Answer with the exact lines of the following material from the one containing "How do I perform: Collapse" through the one containing "Screen dimensions: 1568x594", both end lines included.

* _Supplied information_
____________

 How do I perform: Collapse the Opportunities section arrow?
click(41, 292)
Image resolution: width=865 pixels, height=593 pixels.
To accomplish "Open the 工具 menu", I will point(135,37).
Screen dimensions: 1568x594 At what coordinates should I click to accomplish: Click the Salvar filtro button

____________

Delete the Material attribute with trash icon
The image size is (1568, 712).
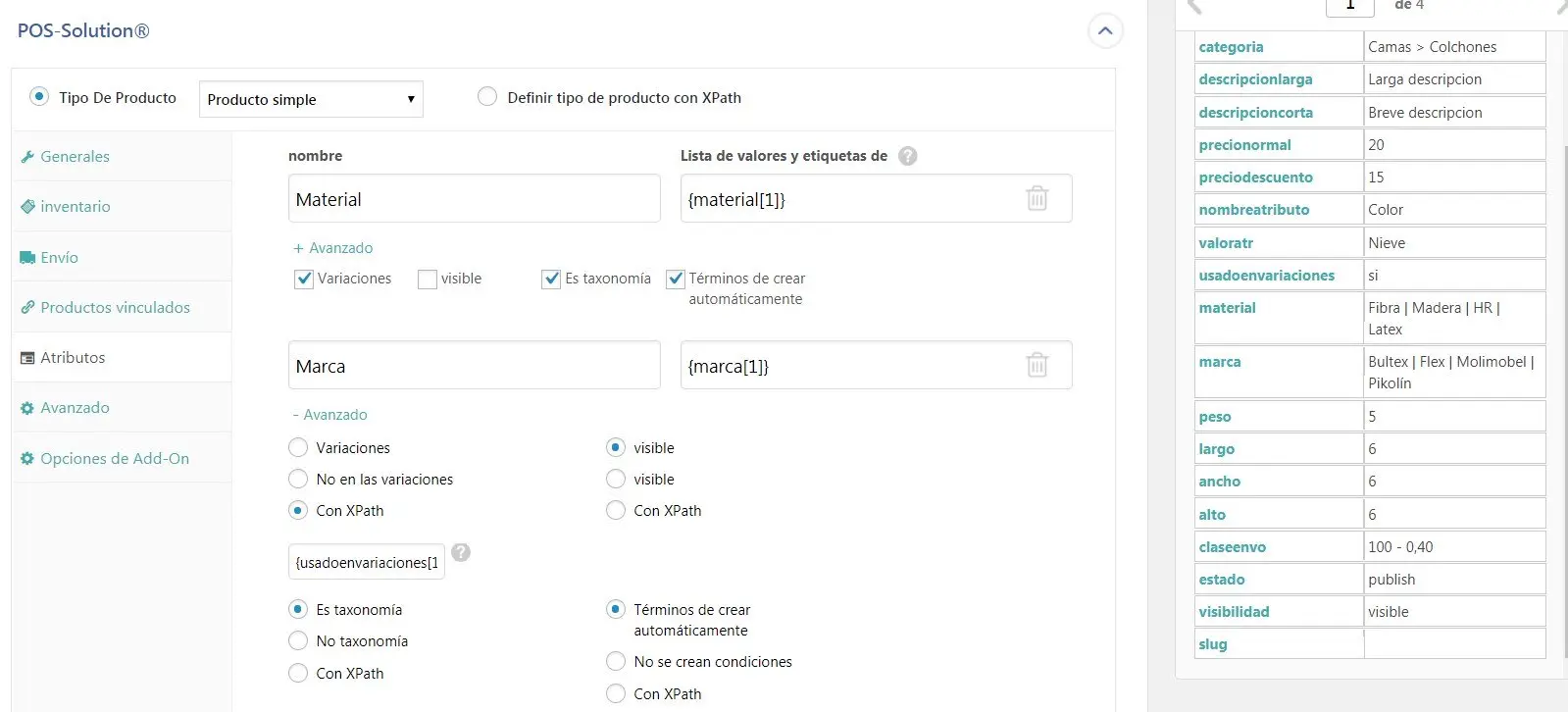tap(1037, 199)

____________

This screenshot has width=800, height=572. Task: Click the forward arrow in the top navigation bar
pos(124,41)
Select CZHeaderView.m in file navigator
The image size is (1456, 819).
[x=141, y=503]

____________

* _Answer to the exercise_
 How do I perform: Collapse the Opportunities section arrow?
click(41, 292)
Image resolution: width=865 pixels, height=593 pixels.
To accomplish "Open the 工具 menu", I will point(135,37).
Screen dimensions: 1568x594 At what coordinates should I click to accomplish: Click the Salvar filtro button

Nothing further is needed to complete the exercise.